[Start of Attachment]

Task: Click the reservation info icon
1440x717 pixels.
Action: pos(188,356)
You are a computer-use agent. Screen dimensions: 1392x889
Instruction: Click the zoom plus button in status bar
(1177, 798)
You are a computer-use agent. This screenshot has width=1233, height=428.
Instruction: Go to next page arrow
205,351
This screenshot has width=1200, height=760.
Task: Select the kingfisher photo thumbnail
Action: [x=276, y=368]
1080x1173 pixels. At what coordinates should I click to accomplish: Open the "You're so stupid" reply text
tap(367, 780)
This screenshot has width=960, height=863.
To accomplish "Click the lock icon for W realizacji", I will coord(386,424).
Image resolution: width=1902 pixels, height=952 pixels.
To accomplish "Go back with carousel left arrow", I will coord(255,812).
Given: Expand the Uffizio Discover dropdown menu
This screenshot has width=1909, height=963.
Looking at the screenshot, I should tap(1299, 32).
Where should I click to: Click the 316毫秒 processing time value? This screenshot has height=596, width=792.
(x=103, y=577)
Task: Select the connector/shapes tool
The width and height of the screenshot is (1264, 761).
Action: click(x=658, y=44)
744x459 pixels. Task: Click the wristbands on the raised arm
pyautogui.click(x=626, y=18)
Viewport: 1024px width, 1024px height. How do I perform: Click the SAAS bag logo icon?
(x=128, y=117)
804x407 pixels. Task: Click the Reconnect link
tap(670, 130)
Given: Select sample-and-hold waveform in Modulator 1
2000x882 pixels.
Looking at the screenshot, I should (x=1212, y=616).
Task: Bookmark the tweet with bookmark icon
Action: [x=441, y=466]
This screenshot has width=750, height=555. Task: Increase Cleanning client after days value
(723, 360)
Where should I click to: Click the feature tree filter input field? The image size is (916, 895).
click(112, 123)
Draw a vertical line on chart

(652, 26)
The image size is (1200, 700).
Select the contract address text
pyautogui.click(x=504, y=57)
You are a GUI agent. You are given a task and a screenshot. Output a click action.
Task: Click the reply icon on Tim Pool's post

[End of Attachment]

Assignment | Copy out the entire material exactly.

The answer |
Task: Click the reservation info icon
1440x717 pixels.
Action: pos(188,356)
You are a computer-use agent. Screen dimensions: 1392x889
Instruction: Click the zoom plus button in status bar
(1177, 798)
You are a computer-use agent. This screenshot has width=1233, height=428.
Instruction: Go to next page arrow
205,351
This screenshot has width=1200, height=760.
Task: Select the kingfisher photo thumbnail
Action: [x=276, y=368]
1080x1173 pixels. At what coordinates should I click to accomplish: Open the "You're so stupid" reply text
tap(367, 780)
This screenshot has width=960, height=863.
To accomplish "Click the lock icon for W realizacji", I will coord(386,424).
Image resolution: width=1902 pixels, height=952 pixels.
To accomplish "Go back with carousel left arrow", I will coord(255,812).
Given: Expand the Uffizio Discover dropdown menu
This screenshot has width=1909, height=963.
Looking at the screenshot, I should tap(1299, 32).
Where should I click to: Click the 316毫秒 processing time value? This screenshot has height=596, width=792.
(x=103, y=577)
Task: Select the connector/shapes tool
The width and height of the screenshot is (1264, 761).
Action: click(x=658, y=44)
744x459 pixels. Task: Click the wristbands on the raised arm
pyautogui.click(x=626, y=18)
Viewport: 1024px width, 1024px height. How do I perform: Click the SAAS bag logo icon?
(x=128, y=117)
804x407 pixels. Task: Click the Reconnect link
tap(670, 130)
Given: Select sample-and-hold waveform in Modulator 1
2000x882 pixels.
Looking at the screenshot, I should (x=1212, y=616).
Task: Bookmark the tweet with bookmark icon
Action: [x=441, y=466]
This screenshot has width=750, height=555. Task: Increase Cleanning client after days value
(723, 360)
Where should I click to: Click the feature tree filter input field? The image size is (916, 895).
click(112, 123)
Draw a vertical line on chart

(652, 26)
The image size is (1200, 700).
Select the contract address text
pyautogui.click(x=504, y=57)
You are a GUI agent. You are given a task and a screenshot. Output a click action.
Task: Click the reply icon on Tim Pool's post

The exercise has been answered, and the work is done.